WHAT TO WORK ON: Please write each record out again word for word.

[Collected data]
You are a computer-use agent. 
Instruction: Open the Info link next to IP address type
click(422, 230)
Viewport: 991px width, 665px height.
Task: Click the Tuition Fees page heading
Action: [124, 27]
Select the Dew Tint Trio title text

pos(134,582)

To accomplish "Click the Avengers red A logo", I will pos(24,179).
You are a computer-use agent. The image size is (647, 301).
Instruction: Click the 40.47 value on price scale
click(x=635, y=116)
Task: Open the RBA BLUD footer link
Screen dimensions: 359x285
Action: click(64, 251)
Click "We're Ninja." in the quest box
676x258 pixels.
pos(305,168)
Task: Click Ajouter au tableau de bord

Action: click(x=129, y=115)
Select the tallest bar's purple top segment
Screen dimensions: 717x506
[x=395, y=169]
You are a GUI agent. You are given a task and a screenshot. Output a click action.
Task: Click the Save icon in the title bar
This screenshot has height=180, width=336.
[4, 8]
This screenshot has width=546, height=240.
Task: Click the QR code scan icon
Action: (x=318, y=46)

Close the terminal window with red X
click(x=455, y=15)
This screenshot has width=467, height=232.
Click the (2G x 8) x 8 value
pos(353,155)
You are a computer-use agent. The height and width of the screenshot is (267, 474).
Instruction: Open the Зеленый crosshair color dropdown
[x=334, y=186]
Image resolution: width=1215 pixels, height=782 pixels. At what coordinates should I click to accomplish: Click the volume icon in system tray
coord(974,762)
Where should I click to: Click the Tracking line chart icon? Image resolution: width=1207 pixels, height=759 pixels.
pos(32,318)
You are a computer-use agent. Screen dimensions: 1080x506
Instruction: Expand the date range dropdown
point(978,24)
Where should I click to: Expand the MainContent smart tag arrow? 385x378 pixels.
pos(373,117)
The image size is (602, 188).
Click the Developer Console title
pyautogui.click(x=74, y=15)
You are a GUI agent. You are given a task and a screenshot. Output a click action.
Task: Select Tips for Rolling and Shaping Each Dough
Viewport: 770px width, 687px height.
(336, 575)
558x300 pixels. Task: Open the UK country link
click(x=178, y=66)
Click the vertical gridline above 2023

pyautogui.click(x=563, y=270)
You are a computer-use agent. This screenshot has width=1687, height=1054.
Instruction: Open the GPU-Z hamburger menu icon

EXERCISE RESPONSE:
You are a computer-use agent. 
Instruction: Open the Info link next to IP address type
click(422, 230)
Viewport: 991px width, 665px height.
Task: Click the Tuition Fees page heading
Action: [124, 27]
Select the Dew Tint Trio title text

pos(134,582)

To accomplish "Click the Avengers red A logo", I will pos(24,179).
You are a computer-use agent. The image size is (647, 301).
Instruction: Click the 40.47 value on price scale
click(x=635, y=116)
Task: Open the RBA BLUD footer link
Screen dimensions: 359x285
Action: click(64, 251)
Click "We're Ninja." in the quest box
676x258 pixels.
pos(305,168)
Task: Click Ajouter au tableau de bord

Action: click(x=129, y=115)
Select the tallest bar's purple top segment
Screen dimensions: 717x506
[x=395, y=169]
You are a GUI agent. You are given a task and a screenshot. Output a click action.
Task: Click the Save icon in the title bar
This screenshot has height=180, width=336.
[4, 8]
This screenshot has width=546, height=240.
Task: Click the QR code scan icon
Action: (x=318, y=46)

Close the terminal window with red X
click(x=455, y=15)
This screenshot has width=467, height=232.
Click the (2G x 8) x 8 value
pos(353,155)
You are a computer-use agent. The height and width of the screenshot is (267, 474).
Instruction: Open the Зеленый crosshair color dropdown
[x=334, y=186]
Image resolution: width=1215 pixels, height=782 pixels. At what coordinates should I click to accomplish: Click the volume icon in system tray
coord(974,762)
Where should I click to: Click the Tracking line chart icon? Image resolution: width=1207 pixels, height=759 pixels.
pos(32,318)
You are a computer-use agent. Screen dimensions: 1080x506
Instruction: Expand the date range dropdown
point(978,24)
Where should I click to: Expand the MainContent smart tag arrow? 385x378 pixels.
pos(373,117)
The image size is (602, 188).
Click the Developer Console title
pyautogui.click(x=74, y=15)
You are a GUI agent. You are given a task and a screenshot. Output a click action.
Task: Select Tips for Rolling and Shaping Each Dough
Viewport: 770px width, 687px height.
(336, 575)
558x300 pixels. Task: Open the UK country link
click(x=178, y=66)
Click the vertical gridline above 2023

pyautogui.click(x=563, y=270)
You are a computer-use agent. This screenshot has width=1687, height=1054.
Instruction: Open the GPU-Z hamburger menu icon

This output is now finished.